## Fragmento de la página
3 sept 2008

Sexto capítulo: Crepúsculo en el Canal de Kiel



(Los capítulos anteriores en el tag Neftalí Noguera Mora).

21 de julio de 1946. Las tres de la tarde. El Nueva Esparta se aproxima a la boca del Canal de Kiel. Ya, a la distancia, hemos querido sorprender de un solo vistazo, con el binóculo, el panorama de una tierra que, en los últimos años, se nos ha presentado más como una extraña y trágica leyenda que como un hecho real. Todos estamos sobrecogidos por la curiosidad. Desde el marinero de cubierta hasta el curtido capitán margariteño Pedro Evaristo Guerra, se preguntan qué será de la otrora arrogante y fiera Alemania.

-La gran Alemania –murmura con un dejo retrospectivo el Ingeniero Naval Nieves Navarro, -la Alemania de Bismarck de Heine, de Goethe, de Rilke –completo yo, con un sentido de reconstrucción histórica.

Tienen un acento dramático todas estas expresiones. Pareciera como si fuesen a estrellarse contra el silencio cómplice de los acantilados, contra la paz difunta de las colinas y los valles que nuestros ojos van identificando. Tenemos ante nuestras miradas, ante nuestra imaginación y ante nuestros juicios la tierra, la propia tierra alemana. Pero nada delata en sus contornos el tránsito de una fuerza destructora que de allí surgía hasta proyectarse hacia un mundo atemorizado. Silencio y soledad. Parece como si apenas hablasen los muertos en este atardecer alemán.

A las cuatro y diez minutos de la tardes, vemos venir en nuestra dirección un viejo bote de motor. Con precisión militar se detiene a un costado del barco. Por la escalerilla de popa, asciende un hombre de uniforme oscuro. Saluda militarmente, pero su saludo es casi automático. El kepis y el traje se ven sucios y raídos. Sube hasta el puente donde le espera el capitán. Tres de sus compañeros se empinan sobre la lancha para pedir a los tripulantes del “Nueva Esparta” cigarrillos y chocolate. El pelo y la barba descuidados, las ropas sucias y envejecidas, la mirada acentuadamente triste mezcla de dolor y de vergüenza, ofrecen el mismo espectáculo del compañero que ha venido a bordo. El práctico se queda con nosotros y sus camaradas enfilan el motor a la costa, después de verse complacidos. Son estos restos de hombres humildes y hasta amables los antiguos superhombres de la Europa de Hitler. Son estos marinos, envejecidos prematuramente en dos años de ocupación, los arrogantes y fieros lobos de mar de la Escuadra Alemana. Cuando los veo alejarse, me parece leer en su curvada humanidad la sensación de terror que les produce el retorno forzado a sus ruinas habitadas aún por el maldito fantasma de la destrucción. Al advertir la soledad circundante, el margariteño Nieves Navarro apunta lapidariamente: “Debiera escribirse sobre estos campos un inmenso anuncia que dijera al viajero: “Cementerio Alemán”.

## Tus instrucciones
Imprime literalmente el pasaje del texto sobre el Canal de Kiel que comienza en "Sexto capítulo: Crepúsculo" y termina en "y fiera Alemania.".

## Datos almacenados
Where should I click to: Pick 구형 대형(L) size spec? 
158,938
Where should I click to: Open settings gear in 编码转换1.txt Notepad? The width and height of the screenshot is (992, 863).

## Respuesta del ejercicio
Sexto capítulo: Crepúsculo en el Canal de Kiel



(Los capítulos anteriores en el tag Neftalí Noguera Mora).

21 de julio de 1946. Las tres de la tarde. El Nueva Esparta se aproxima a la boca del Canal de Kiel. Ya, a la distancia, hemos querido sorprender de un solo vistazo, con el binóculo, el panorama de una tierra que, en los últimos años, se nos ha presentado más como una extraña y trágica leyenda que como un hecho real. Todos estamos sobrecogidos por la curiosidad. Desde el marinero de cubierta hasta el curtido capitán margariteño Pedro Evaristo Guerra, se preguntan qué será de la otrora arrogante y fiera Alemania.